WORK TASK: Transcribe exactly the line with "The image size" and each line that follows it in the listing, down to the last, omitting all pictures.

AVAILABLE DATA:
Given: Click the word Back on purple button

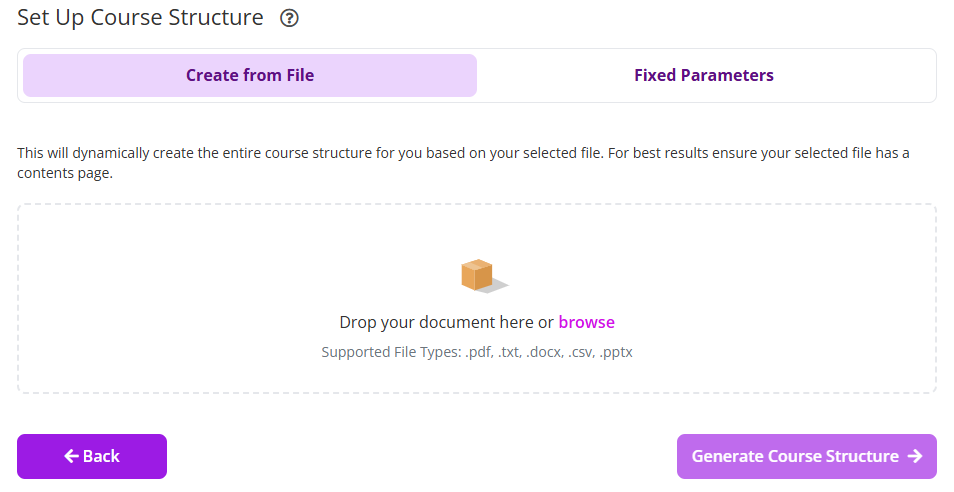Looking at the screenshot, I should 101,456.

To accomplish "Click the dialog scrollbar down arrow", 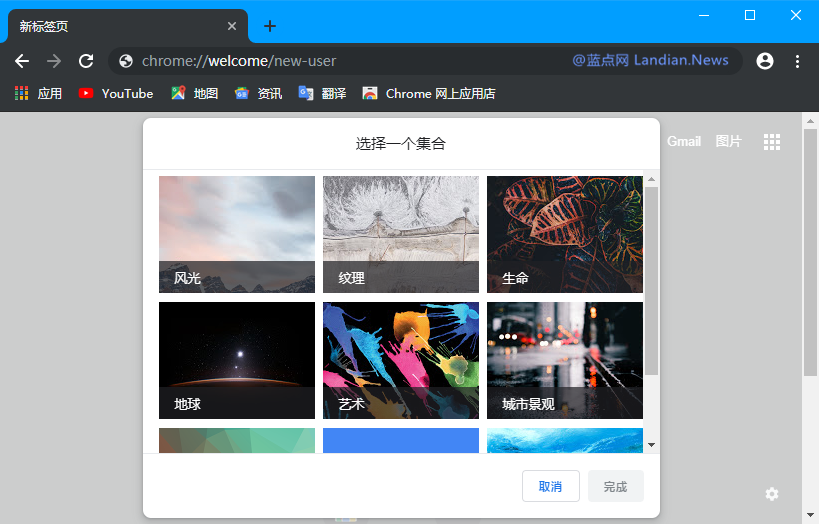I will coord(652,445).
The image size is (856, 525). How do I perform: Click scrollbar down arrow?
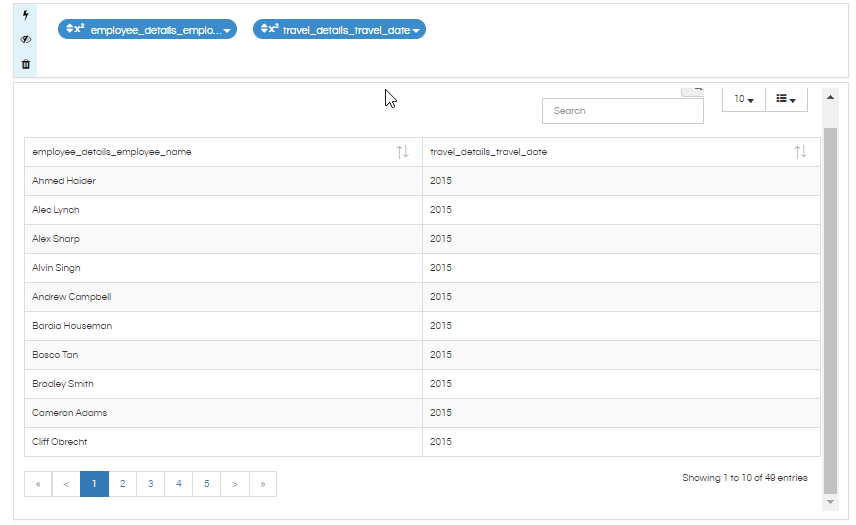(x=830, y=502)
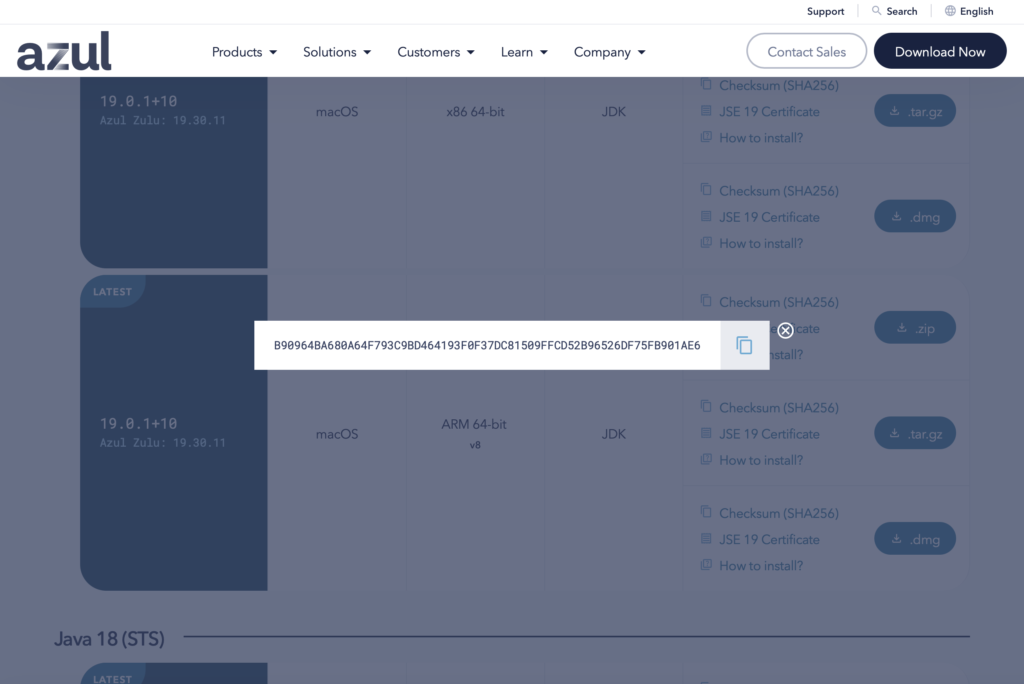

RESULT OF THIS TASK:
The image size is (856, 525). How do I perform: Click scrollbar down arrow?
(x=830, y=502)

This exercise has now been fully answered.